[EXTRACT]
Pathology in the region of the basilar quadrifurcation, anterolateral midbrain, medial tentorium, and interpeduncular and ambient cisterns may be accessed anteriorly via an orbitozygomatic (OZ) craniotomy. In Part 1 of this series, the authors explored the anatomy of the oculomotor-tentorial triangle (OTT). In Part 2, the versatility of the OTT as a surgical workspace for treating vascular pathology is demonstrated.

METHODS

Sixty patients with 61 vascular pathologies treated within or via the OTT from 1998 to 2017 by the senior author were retrospectively reviewed. Patients were grouped together based on pathology/surgical procedure and included 1) aneurysms (n = 19); 2) posterior cerebral artery (PCA)/superior cerebellar artery (SCA) bypasses (n = 24); 3) brainstem cavernous malformations (CMs; n = 14); and 4) tentorial region dural arteriovenous fistulas (dAVFs; n = 4). The majority of patients were approached via an OZ craniotomy, wide sylvian fissure split, and temporal lobe mobilization to widen the OTT.

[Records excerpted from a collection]
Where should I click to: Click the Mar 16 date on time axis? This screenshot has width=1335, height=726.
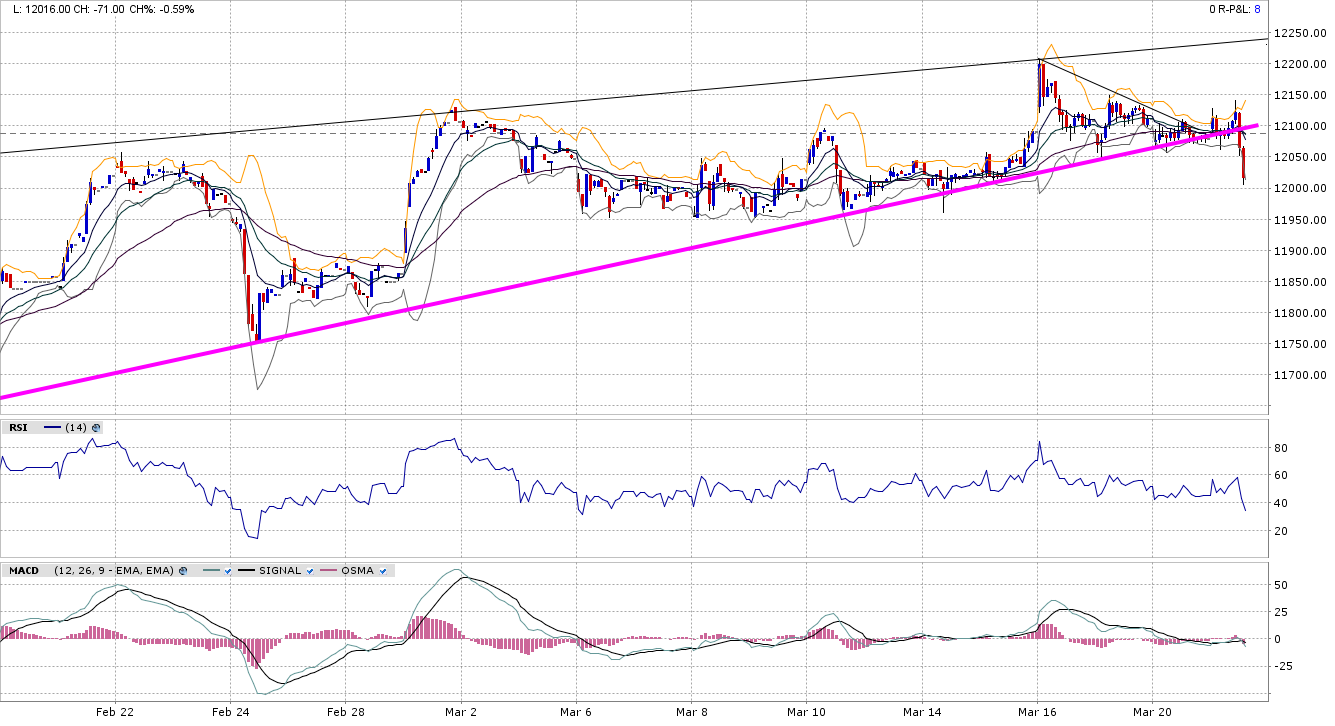click(1036, 712)
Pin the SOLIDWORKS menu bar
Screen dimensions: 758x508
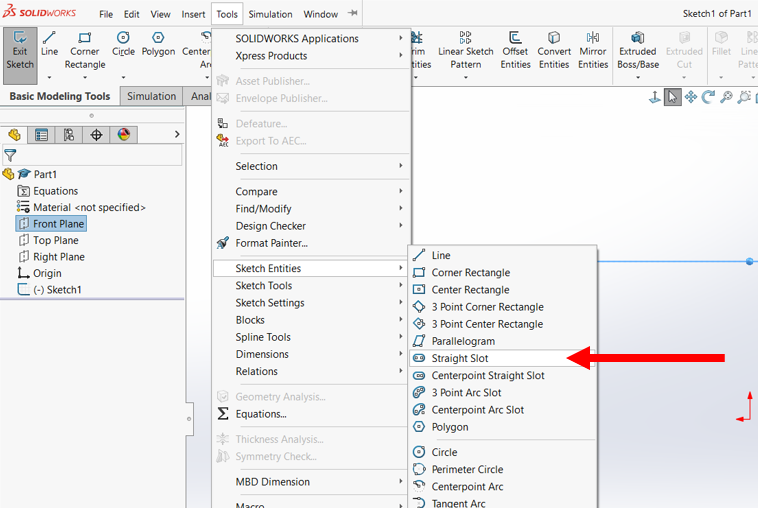[x=353, y=14]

[TASK BRIEF]
Reproduce the stretch of the oculomotor-tentorial triangle excerpt from "Pathology in the" through "pathology is demonstrated.". The records are taken from a separate source.

[RESULT OF THE EXERCISE]
Pathology in the region of the basilar quadrifurcation, anterolateral midbrain, medial tentorium, and interpeduncular and ambient cisterns may be accessed anteriorly via an orbitozygomatic (OZ) craniotomy. In Part 1 of this series, the authors explored the anatomy of the oculomotor-tentorial triangle (OTT). In Part 2, the versatility of the OTT as a surgical workspace for treating vascular pathology is demonstrated.